— Required work —
Below are some records; return each one exactly as written.

— Source data —

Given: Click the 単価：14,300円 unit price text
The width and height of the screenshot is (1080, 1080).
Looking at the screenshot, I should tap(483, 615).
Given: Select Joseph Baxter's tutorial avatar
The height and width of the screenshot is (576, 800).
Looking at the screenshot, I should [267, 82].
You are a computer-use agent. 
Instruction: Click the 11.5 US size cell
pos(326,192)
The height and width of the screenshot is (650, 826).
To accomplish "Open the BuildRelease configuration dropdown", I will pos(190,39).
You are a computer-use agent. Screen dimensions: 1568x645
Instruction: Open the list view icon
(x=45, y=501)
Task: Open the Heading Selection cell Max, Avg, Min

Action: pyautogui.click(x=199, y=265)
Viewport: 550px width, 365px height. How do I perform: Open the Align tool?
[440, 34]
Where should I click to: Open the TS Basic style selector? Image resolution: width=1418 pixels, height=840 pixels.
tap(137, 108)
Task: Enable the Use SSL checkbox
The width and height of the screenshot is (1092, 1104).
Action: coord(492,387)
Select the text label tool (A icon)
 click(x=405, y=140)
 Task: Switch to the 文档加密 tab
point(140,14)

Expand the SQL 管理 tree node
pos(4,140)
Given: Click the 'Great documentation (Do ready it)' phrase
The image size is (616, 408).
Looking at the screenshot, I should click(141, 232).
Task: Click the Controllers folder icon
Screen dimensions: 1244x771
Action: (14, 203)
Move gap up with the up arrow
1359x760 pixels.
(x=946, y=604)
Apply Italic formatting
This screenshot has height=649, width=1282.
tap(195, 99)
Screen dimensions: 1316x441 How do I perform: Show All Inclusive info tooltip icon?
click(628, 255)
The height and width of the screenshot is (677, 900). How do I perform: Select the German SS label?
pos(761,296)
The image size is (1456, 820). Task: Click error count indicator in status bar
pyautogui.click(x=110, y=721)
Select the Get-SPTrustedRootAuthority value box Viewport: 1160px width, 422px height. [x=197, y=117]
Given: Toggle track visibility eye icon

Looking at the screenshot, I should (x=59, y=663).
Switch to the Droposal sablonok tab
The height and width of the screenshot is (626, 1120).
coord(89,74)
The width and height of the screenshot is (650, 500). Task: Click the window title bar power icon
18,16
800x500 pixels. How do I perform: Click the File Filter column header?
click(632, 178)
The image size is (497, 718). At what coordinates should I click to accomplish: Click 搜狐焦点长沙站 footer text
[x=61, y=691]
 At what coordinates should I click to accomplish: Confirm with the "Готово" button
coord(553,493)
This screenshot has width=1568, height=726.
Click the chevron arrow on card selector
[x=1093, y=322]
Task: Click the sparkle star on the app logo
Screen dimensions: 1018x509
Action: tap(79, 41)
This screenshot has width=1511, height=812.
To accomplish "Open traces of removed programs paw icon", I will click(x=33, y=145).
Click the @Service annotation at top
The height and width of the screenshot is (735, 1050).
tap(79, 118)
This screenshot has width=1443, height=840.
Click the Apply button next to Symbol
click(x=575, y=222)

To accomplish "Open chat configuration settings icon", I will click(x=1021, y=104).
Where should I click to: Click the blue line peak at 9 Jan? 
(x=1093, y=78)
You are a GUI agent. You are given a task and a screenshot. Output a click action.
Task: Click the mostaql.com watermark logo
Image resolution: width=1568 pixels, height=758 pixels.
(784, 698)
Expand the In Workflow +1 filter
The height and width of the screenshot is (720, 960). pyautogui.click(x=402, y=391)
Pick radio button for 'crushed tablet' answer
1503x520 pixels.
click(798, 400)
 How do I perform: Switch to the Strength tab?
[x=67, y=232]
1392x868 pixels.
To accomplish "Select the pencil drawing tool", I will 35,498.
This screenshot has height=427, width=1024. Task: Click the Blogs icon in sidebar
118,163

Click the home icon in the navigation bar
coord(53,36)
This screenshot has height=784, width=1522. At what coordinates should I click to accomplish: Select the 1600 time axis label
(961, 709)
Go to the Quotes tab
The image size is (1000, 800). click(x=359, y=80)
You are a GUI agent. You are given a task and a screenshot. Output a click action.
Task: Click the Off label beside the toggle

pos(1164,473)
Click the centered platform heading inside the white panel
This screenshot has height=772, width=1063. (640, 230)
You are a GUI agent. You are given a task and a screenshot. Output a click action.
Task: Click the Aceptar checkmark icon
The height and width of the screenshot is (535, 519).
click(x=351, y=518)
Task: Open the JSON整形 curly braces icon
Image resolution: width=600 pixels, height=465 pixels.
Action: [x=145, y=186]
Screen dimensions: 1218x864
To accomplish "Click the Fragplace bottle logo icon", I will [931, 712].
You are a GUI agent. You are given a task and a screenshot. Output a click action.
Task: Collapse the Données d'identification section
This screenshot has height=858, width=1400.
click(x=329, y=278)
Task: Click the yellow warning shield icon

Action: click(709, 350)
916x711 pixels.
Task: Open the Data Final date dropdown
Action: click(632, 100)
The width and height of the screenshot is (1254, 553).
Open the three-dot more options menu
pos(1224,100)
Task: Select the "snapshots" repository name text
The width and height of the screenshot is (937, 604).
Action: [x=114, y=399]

— Solution to this problem —
Given: Click the 単価：14,300円 unit price text
The width and height of the screenshot is (1080, 1080).
Looking at the screenshot, I should tap(483, 615).
Given: Select Joseph Baxter's tutorial avatar
The height and width of the screenshot is (576, 800).
Looking at the screenshot, I should [267, 82].
You are a computer-use agent. 
Instruction: Click the 11.5 US size cell
pos(326,192)
The height and width of the screenshot is (650, 826).
To accomplish "Open the BuildRelease configuration dropdown", I will pos(190,39).
You are a computer-use agent. Screen dimensions: 1568x645
Instruction: Open the list view icon
(x=45, y=501)
Task: Open the Heading Selection cell Max, Avg, Min

Action: pyautogui.click(x=199, y=265)
Viewport: 550px width, 365px height. How do I perform: Open the Align tool?
[440, 34]
Where should I click to: Open the TS Basic style selector? Image resolution: width=1418 pixels, height=840 pixels.
tap(137, 108)
Task: Enable the Use SSL checkbox
The width and height of the screenshot is (1092, 1104).
Action: coord(492,387)
Select the text label tool (A icon)
 click(x=405, y=140)
 Task: Switch to the 文档加密 tab
point(140,14)

Expand the SQL 管理 tree node
pos(4,140)
Given: Click the 'Great documentation (Do ready it)' phrase
The image size is (616, 408).
Looking at the screenshot, I should click(141, 232).
Task: Click the Controllers folder icon
Screen dimensions: 1244x771
Action: (14, 203)
Move gap up with the up arrow
1359x760 pixels.
(x=946, y=604)
Apply Italic formatting
This screenshot has height=649, width=1282.
tap(195, 99)
Screen dimensions: 1316x441 How do I perform: Show All Inclusive info tooltip icon?
click(628, 255)
The height and width of the screenshot is (677, 900). How do I perform: Select the German SS label?
pos(761,296)
The image size is (1456, 820). Task: Click error count indicator in status bar
pyautogui.click(x=110, y=721)
Select the Get-SPTrustedRootAuthority value box Viewport: 1160px width, 422px height. [x=197, y=117]
Given: Toggle track visibility eye icon

Looking at the screenshot, I should (x=59, y=663).
Switch to the Droposal sablonok tab
The height and width of the screenshot is (626, 1120).
coord(89,74)
The width and height of the screenshot is (650, 500). Task: Click the window title bar power icon
18,16
800x500 pixels. How do I perform: Click the File Filter column header?
click(632, 178)
The image size is (497, 718). At what coordinates should I click to accomplish: Click 搜狐焦点长沙站 footer text
[x=61, y=691]
 At what coordinates should I click to accomplish: Confirm with the "Готово" button
coord(553,493)
This screenshot has width=1568, height=726.
Click the chevron arrow on card selector
[x=1093, y=322]
Task: Click the sparkle star on the app logo
Screen dimensions: 1018x509
Action: tap(79, 41)
This screenshot has width=1511, height=812.
To accomplish "Open traces of removed programs paw icon", I will click(x=33, y=145).
Click the @Service annotation at top
The height and width of the screenshot is (735, 1050).
tap(79, 118)
This screenshot has width=1443, height=840.
Click the Apply button next to Symbol
click(x=575, y=222)

To accomplish "Open chat configuration settings icon", I will click(x=1021, y=104).
Where should I click to: Click the blue line peak at 9 Jan? 
(x=1093, y=78)
You are a GUI agent. You are given a task and a screenshot. Output a click action.
Task: Click the mostaql.com watermark logo
Image resolution: width=1568 pixels, height=758 pixels.
(784, 698)
Expand the In Workflow +1 filter
The height and width of the screenshot is (720, 960). pyautogui.click(x=402, y=391)
Pick radio button for 'crushed tablet' answer
1503x520 pixels.
click(798, 400)
 How do I perform: Switch to the Strength tab?
[x=67, y=232]
1392x868 pixels.
To accomplish "Select the pencil drawing tool", I will 35,498.
This screenshot has height=427, width=1024. Task: Click the Blogs icon in sidebar
118,163

Click the home icon in the navigation bar
coord(53,36)
This screenshot has height=784, width=1522. At what coordinates should I click to accomplish: Select the 1600 time axis label
(961, 709)
Go to the Quotes tab
The image size is (1000, 800). click(x=359, y=80)
You are a GUI agent. You are given a task and a screenshot. Output a click action.
Task: Click the Off label beside the toggle

pos(1164,473)
Click the centered platform heading inside the white panel
This screenshot has height=772, width=1063. (640, 230)
You are a GUI agent. You are given a task and a screenshot. Output a click action.
Task: Click the Aceptar checkmark icon
The height and width of the screenshot is (535, 519).
click(x=351, y=518)
Task: Open the JSON整形 curly braces icon
Image resolution: width=600 pixels, height=465 pixels.
Action: [x=145, y=186]
Screen dimensions: 1218x864
To accomplish "Click the Fragplace bottle logo icon", I will [931, 712].
You are a GUI agent. You are given a task and a screenshot. Output a click action.
Task: Collapse the Données d'identification section
This screenshot has height=858, width=1400.
click(x=329, y=278)
Task: Click the yellow warning shield icon

Action: click(709, 350)
916x711 pixels.
Task: Open the Data Final date dropdown
Action: click(632, 100)
The width and height of the screenshot is (1254, 553).
Open the three-dot more options menu
pos(1224,100)
Task: Select the "snapshots" repository name text
The width and height of the screenshot is (937, 604).
Action: [x=114, y=399]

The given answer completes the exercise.